Eleições, indignação e realismo político

Por Candido Mendes *

Na toada oposicionista deste fim de campanha vê-se, ao mesmo tempo, que não se exaure o solilóquio, à busca de um tema. Viram um mesmo zumbido os clamores da quebra de sigilo fiscal ou bancário, ou da corrupção presumida de quem trabalha no Planalto.  Nesta genealogia os filhos implicam a responsabilidade da mãe, e a certeza da culpa vai, até, ao completo descarte da exigência de prova. Mas o no-show do embate não deixa, também, de dar um recado sobre os candidatos, independentemente do seu discurso.
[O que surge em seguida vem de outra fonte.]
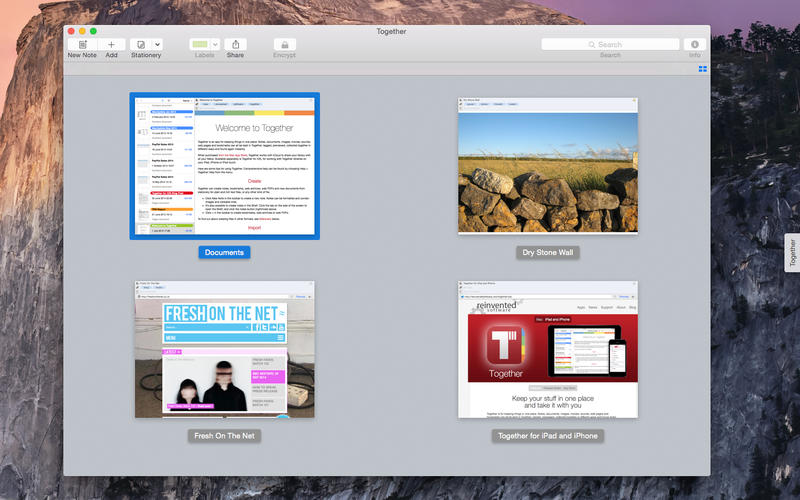This screenshot has width=800, height=500.
Task: Select Together for iPad and iPhone thumbnail
Action: [x=548, y=349]
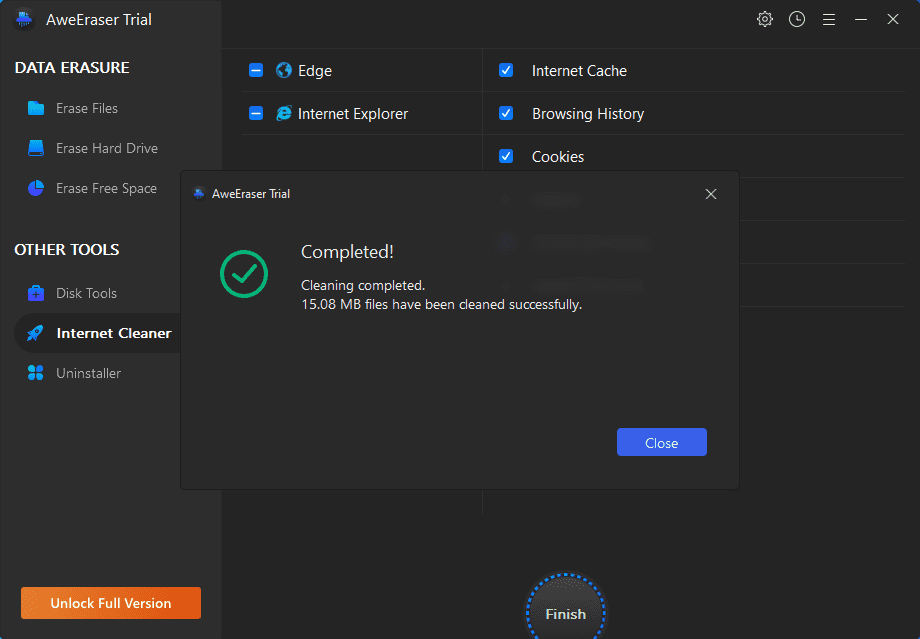Click the Disk Tools toolbox icon
Viewport: 920px width, 639px height.
pyautogui.click(x=36, y=293)
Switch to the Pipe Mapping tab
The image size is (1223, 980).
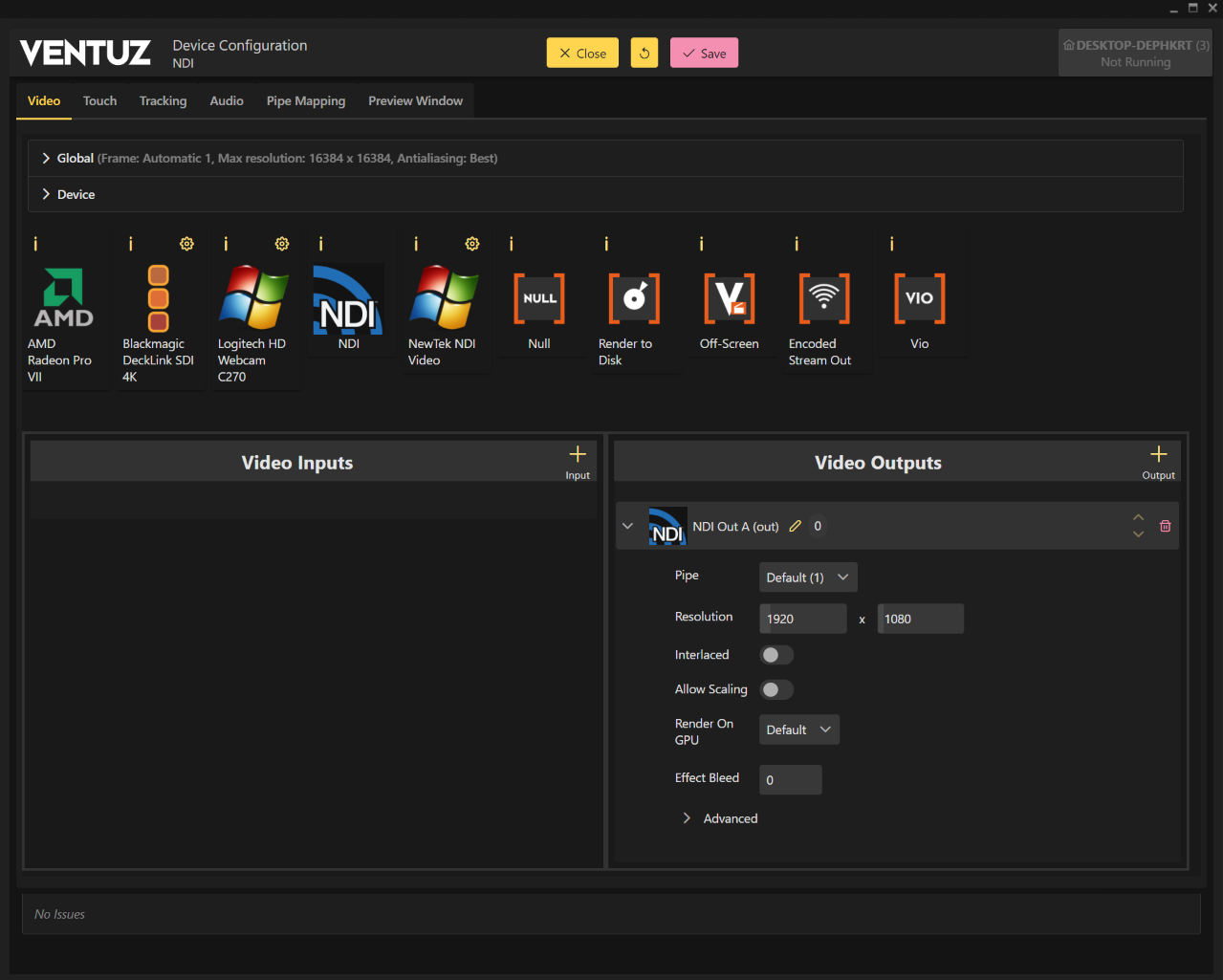click(306, 101)
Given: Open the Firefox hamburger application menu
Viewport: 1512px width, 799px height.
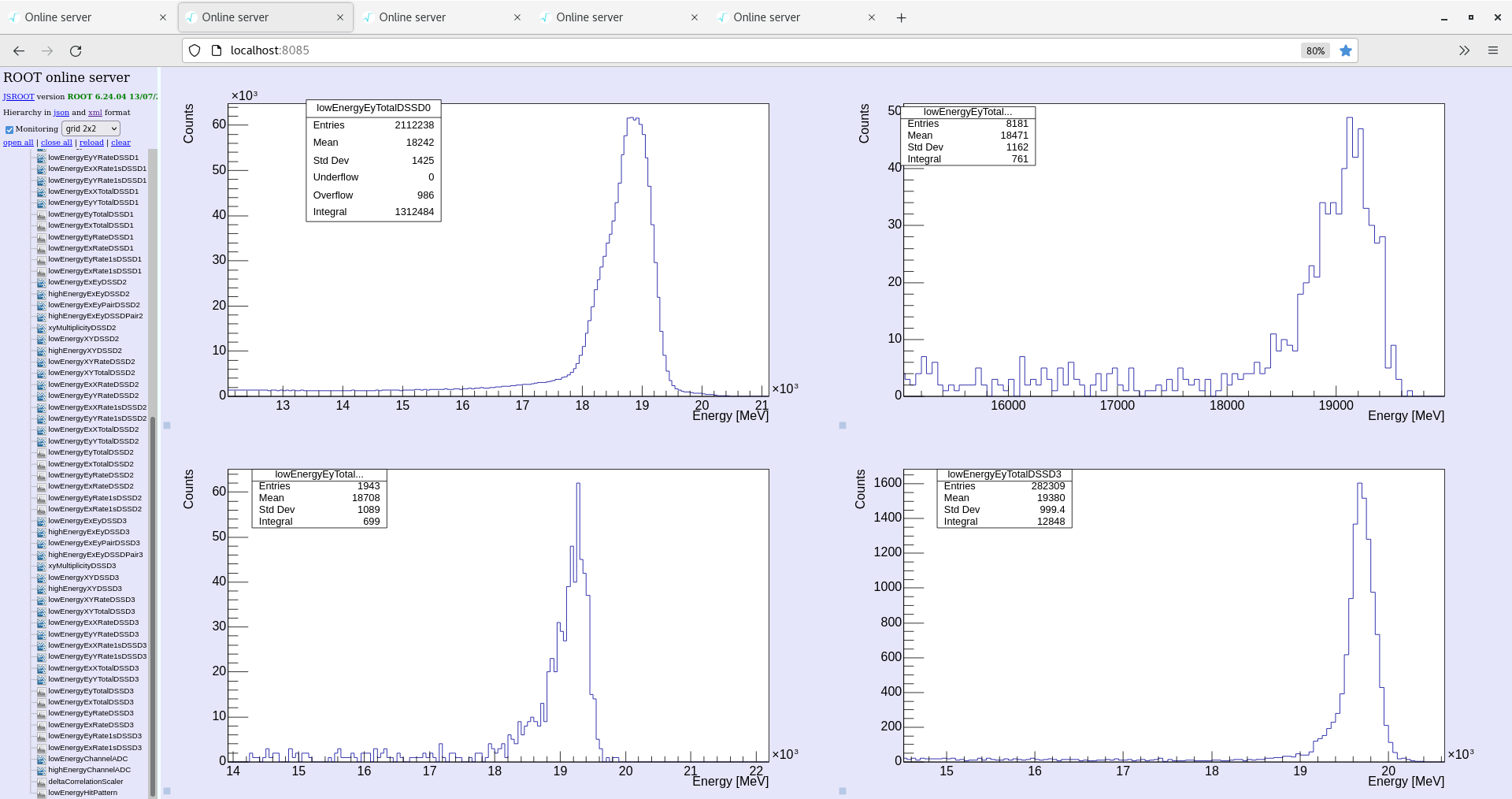Looking at the screenshot, I should [x=1492, y=50].
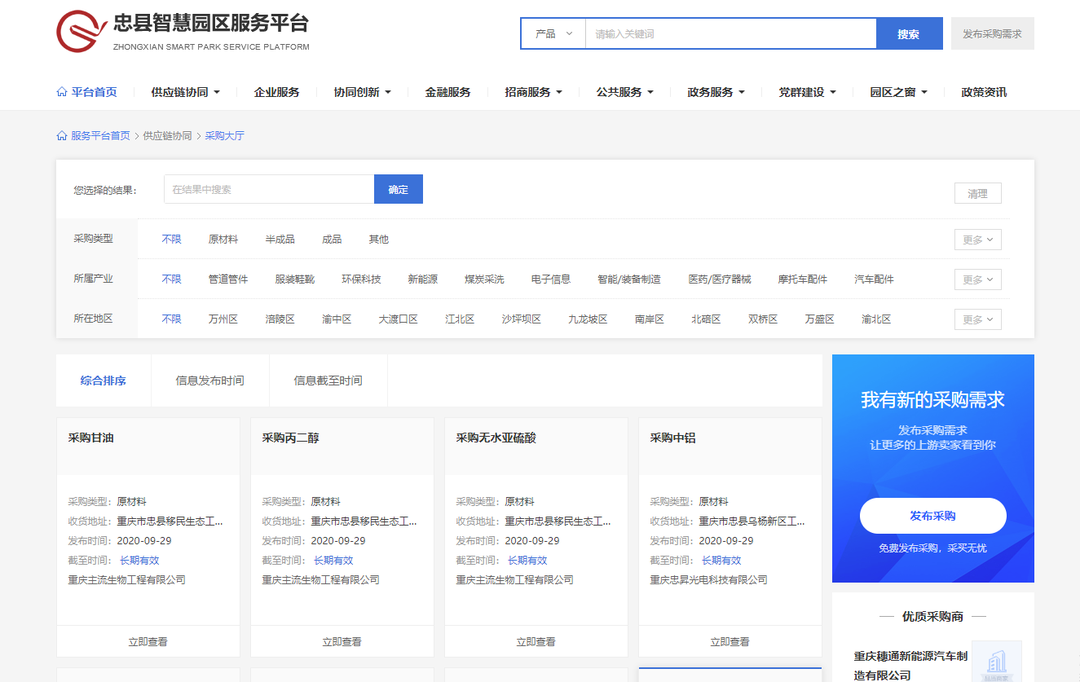Click the Zhongxian platform logo icon
1080x682 pixels.
(x=81, y=32)
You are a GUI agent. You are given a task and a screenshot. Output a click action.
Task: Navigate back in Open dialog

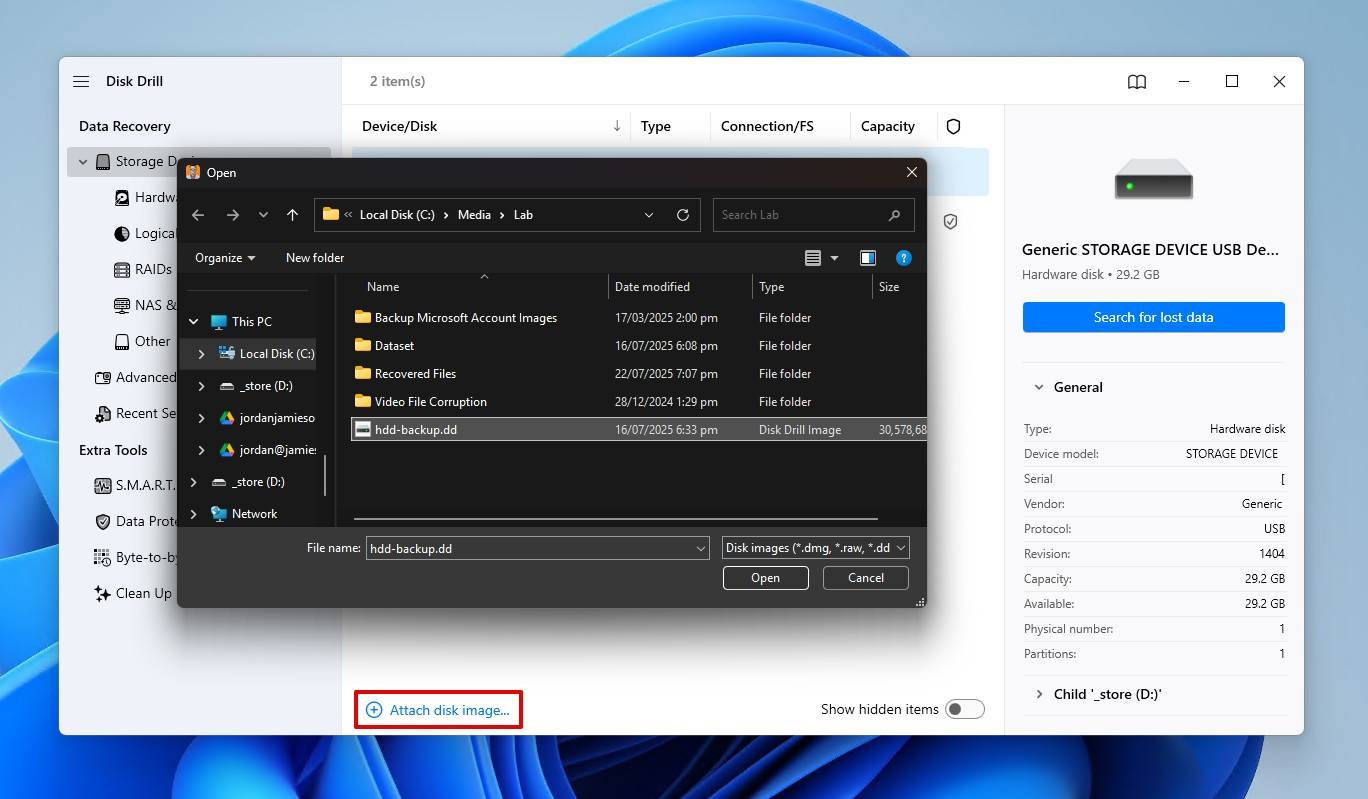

  Dilma sabe transmitir a indignação, frente ao tatibitate do moralismo difuso da acusação à frente. Pode ter travado a possível onda de novas acusações, no tiroteio dos últimos dias, à busca da vã suspeita. E o peso da biografia de Serra só vai vincar mais, com seus olhos fundos, a seriedade do candidato e o papel das oposições. 

  Só que, nesta campanha, não se vai às urnas apenas pela pretendida rotação dos quadros no poder. O voto tem o sentido de uma opção, e o povo de Lula, para além do PT, vive de uma melhoria única no seu bem-estar e, sobretudo, sabe o que não quer. Ao associar o retrato de Lula ao início da sua campanha na TV, Serra rendeu-se ao quanto os continuísmos podem ter sentido histórico, e o sim à Dilma tem a força de um plebiscito nacional.

  A pergunta sobre política externa dirigida por Serra a Dilma, no penúltimo debate televisivo, inquieta quanto à estreiteza da visão tucana relativa ao nosso país lá fora. Não há que extremar um repúdio a Lula pela retórica de aproximação com o Irã, frente aos objetivos, a largo prazo, do nosso horizonte internacional. Trata-se, sim, da mais clara realpolitik, e é dela que, por paradoxo, exatamente se alcança um novo conceito de paz para os nossos dias. Aliás, não foi em outra dimensão que Dilma respondeu a Serra, precisando o quanto superfrases, ou meias palavras, valem sempre para reabrir o clima de debate e diálogo, indispensáveis à quebra do mundo das hegemonias e seus preconceitos. 

  O conflito à nossa frente é tanto o de um perigo de armamento nuclear em Teerã, quanto o da eventualidade de agressões com a superarma por Israel, nesse jogo potencialmente explosivo de todo o Oriente Médio. O que está em causa, sim, e já, é essa nova dimensão internacional que deixa o nosso país com voz autônoma no cenário dos nossos dias. E tal, a favor da ampliação da audiência internacional que se fechara ao diálogo com o Irã, e numa visão unilateral dos choques e contrachoques do Oriente Médio. 

O Brasil dos BRICs ganha ascendência internacional, à margem de qualquer velho clamor por uma cadeira no Conselho de Segurança das Nações Unidas. Seria hoje obsoleto voltarmos à aspiração do começo da era Lula. Cresceu a nação à escala do mundo, de que hoje corre atrás a própria ONU. E na força destas novas vozes nosso país adianta-se à China ou à Índia no respeito internacional que lhe empresta a nova melhoria coletiva junto ao respeito pela nossa democracia. O governo Dilma não é mais o de uma simples voz latino-americana. Mas o da expectativa da diferença de futuro, do que nos assegurou, sem mimetismos nem subserviências, o ganho de vez do desenvolvimento sustentado.